# H & R Track



## yardtrain (Feb 18, 2008)

Does anyone use Stainless Steel track from H & R Trains? 

http://www.hrtrains.com/


...........john


----------



## wchasr (Jan 2, 2008)

John, 
I have a bunch of older track from the company that makes the track that H&R sells. TDV or A2 line track made in France I believe? At one point someone else was importing it into the states and couldn't move it based on cost vs REA & LGB brass at the time. The hobby shop I worked at bought it in bulk and I got a good share of it. So far I've done little more than temporary layouts with it. I think in my research I've found that the tie's that are on my track (mostly simulated concrete sleepers) were from an older plastic formuation and I've found that the sleepers can be brittle & break sometimes. Supposedly the newer ones have fixed this problem? I have found that both Aristocraft & LGB tie strips fit though. I just spent some time unthreading the concrete strips off some R3 curves that i plan to lay as soon as the weather co-operates for a basic oval outside. My first "permanent" layout outside. Not sure it will stay there but it will stay outside. So far I've had no issues with this track other than the brittleness mentioned. I believe that GRR did a review comparison of this track vs the rest of the commercially available track a few years ago and I think Greg E. has somehting on his website about it too?
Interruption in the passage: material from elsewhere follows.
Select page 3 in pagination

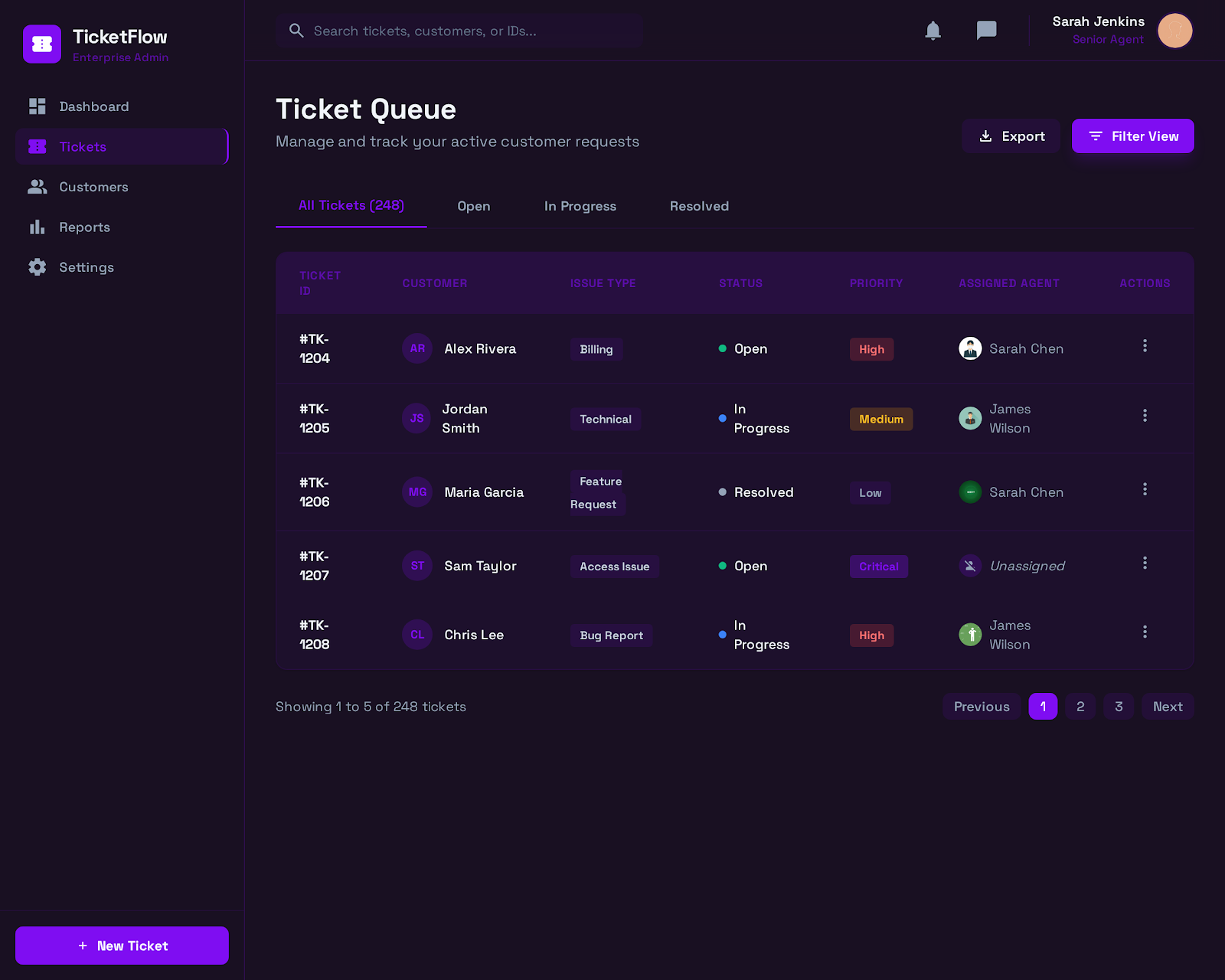tap(1119, 706)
I think pricing is relatively comparable to Aristocraft at the moment? 

Chas


----------



## Greg Elmassian (Jan 3, 2008)

I did, nice stuff, European ties only I believe, used to be double the price of the Aristo track and if memory serves me right, somewhat limited in turnout selection. 

Yes, comes/came from TDV.. Yes, my ties oxidized more quickly than the LGB or others. 

I think the pricing has come down somewhat, or Aristo has gone up. 

If you are considering SS rail, I'd look at the code 250 offerings, looks much nicer, everything will run on it. 

Regards, Greg


----------